# Mails werden nicht versenden



## ulise (6. Juli 2011)

*Mails werden nicht versendet*

Hallo, 

habe ein Problem, Mails werden nicht mehr versendet und beim Abrufen ( sollten welche da sein) kommt nichts rein!! 

aus der 
var/Log/mail.log
Jul  6 17:09:34 ... postfix/smtpd[11458]: warning: SASL: Connect to private/auth failed: No such file or directory
Jul  6 17:09:34 ... postfix/smtpd[11458]: fatal: no SASL authentication mechanisms
Jul  6 17:09:34 ... postfix/smtpd[11460]: warning: SASL: Connect to private/auth failed: No such file or directory
Jul  6 17:09:34 ... postfix/smtpd[11460]: fatal: no SASL authentication mechanisms
Jul  6 17:09:35 ... postfix/master[10683]: warning: process /usr/lib/postfix/smtpd pid 11458 exit status 1
Jul  6 17:09:35 ... postfix/master[10683]: warning: /usr/lib/postfix/smtpd: bad command startup -- throttling
Jul  6 17:09:35 ... postfix/master[10683]: warning: process /usr/lib/postfix/smtpd pid 11460 exit status 1


System Debian Lenny mit ISPConfig


Habe auch schon versucht eine neue mail anzulegen, macht er aber immer noch altes problem.

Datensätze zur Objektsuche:
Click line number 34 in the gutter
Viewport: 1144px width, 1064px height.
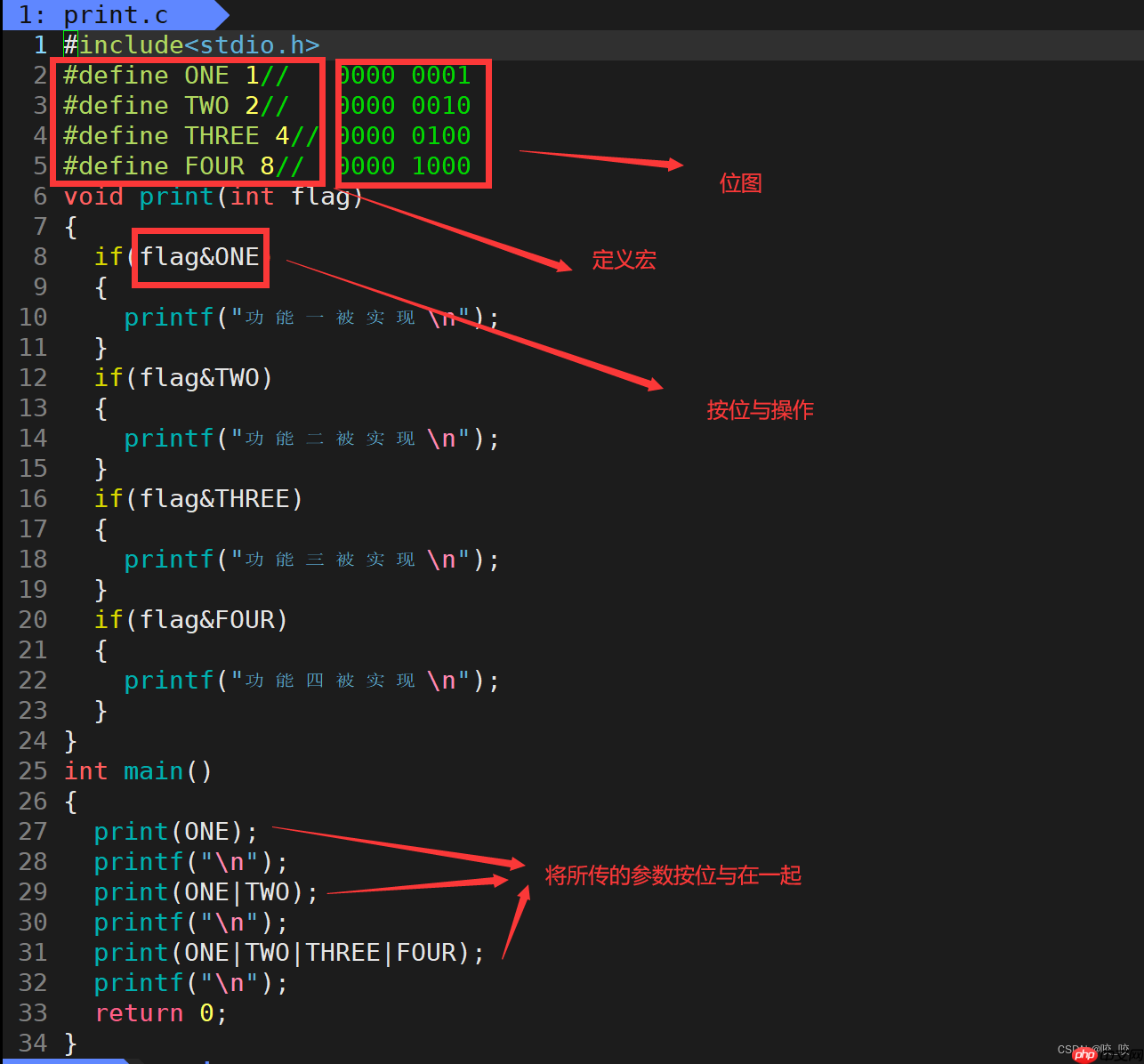point(33,1044)
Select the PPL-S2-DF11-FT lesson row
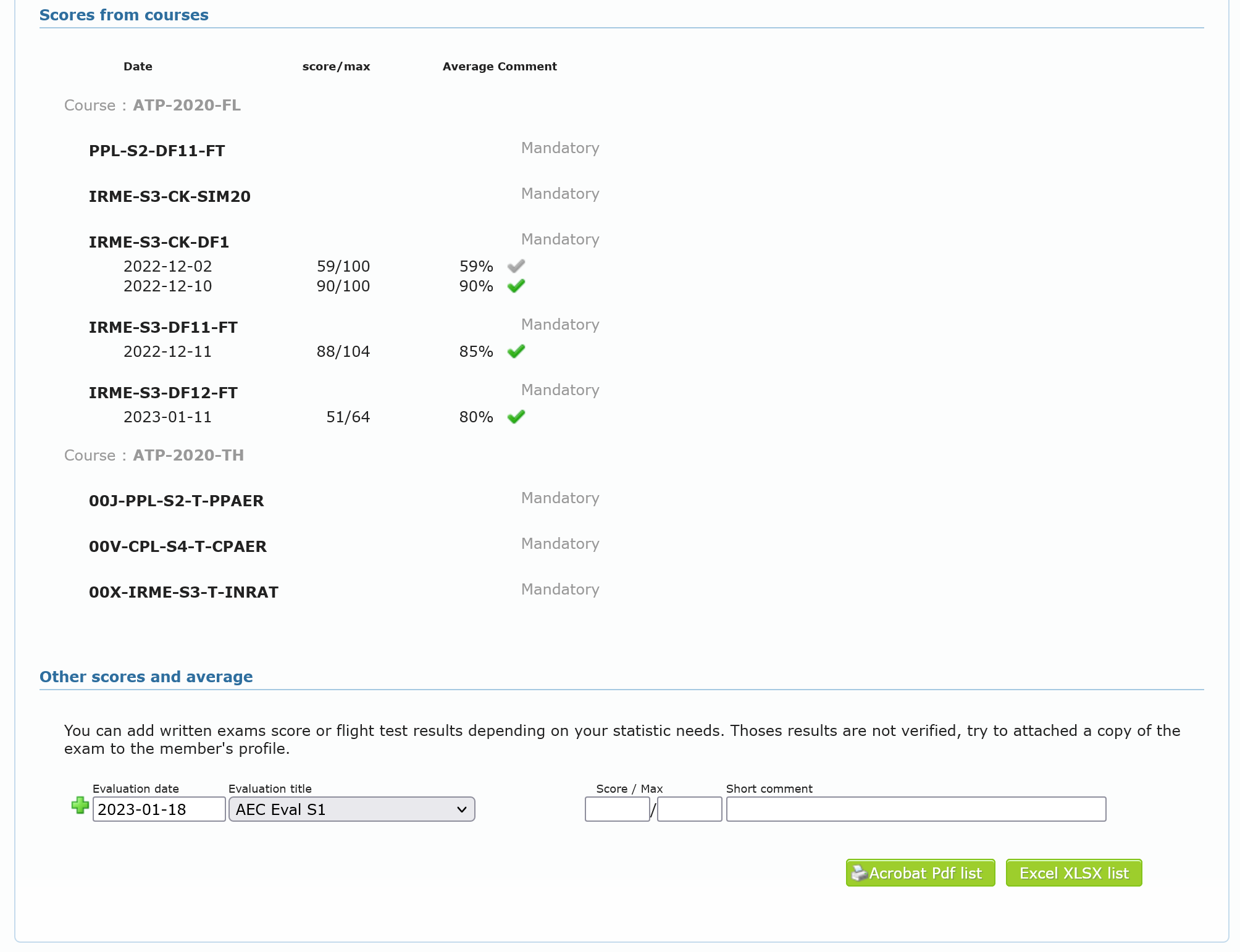The width and height of the screenshot is (1240, 952). pyautogui.click(x=157, y=151)
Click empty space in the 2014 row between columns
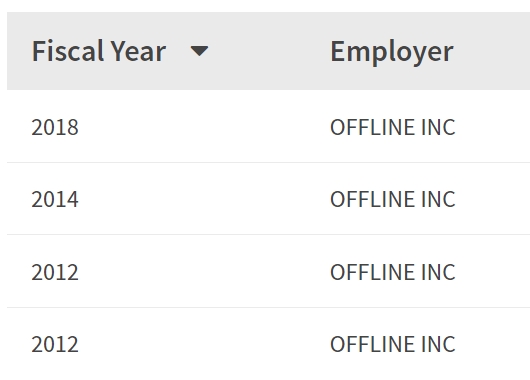The height and width of the screenshot is (380, 530). point(203,199)
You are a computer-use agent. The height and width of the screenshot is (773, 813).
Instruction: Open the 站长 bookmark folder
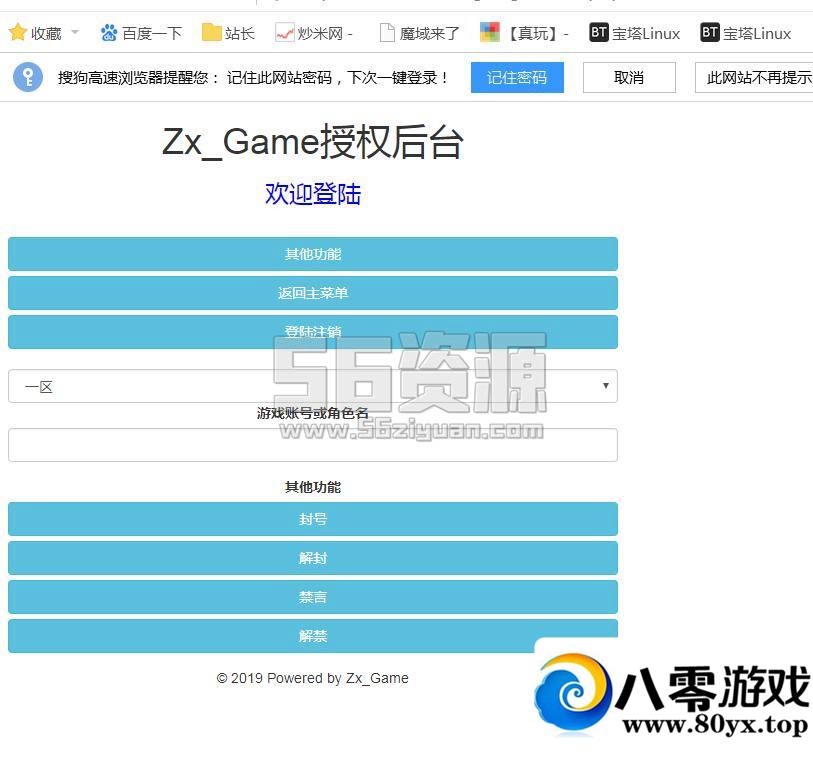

=== Aufgabenstellung A ===
Entnehmen Sie dem Forenbeitrag zu den Mailproblemen den Abschnitt von „## ulise (6.“ bis einschließlich „kommt nichts rein!!“ und geben Sie ihn wörtlich wieder.
=== Aufgabenstellung B ===
Beantworten Sie anhand des Forenbeitrags zu den Mailproblemen die folgenden Fragen:
(i) Aus welcher Datei stammen die zitierten Protokollzeilen?
(ii) Welches System mit welcher Software wird genannt?
(iii) Was wurde laut dem letzten Satz bereits versucht?

=== Richtige Lösung A ===
## ulise (6. Juli 2011)

*Mails werden nicht versendet*

Hallo, 

habe ein Problem, Mails werden nicht mehr versendet und beim Abrufen ( sollten welche da sein) kommt nichts rein!!

=== Richtige Lösung B ===
(i) Aus var/Log/mail.log.
(ii) Debian Lenny mit ISPConfig.
(iii) Eine neue Mail anzulegen.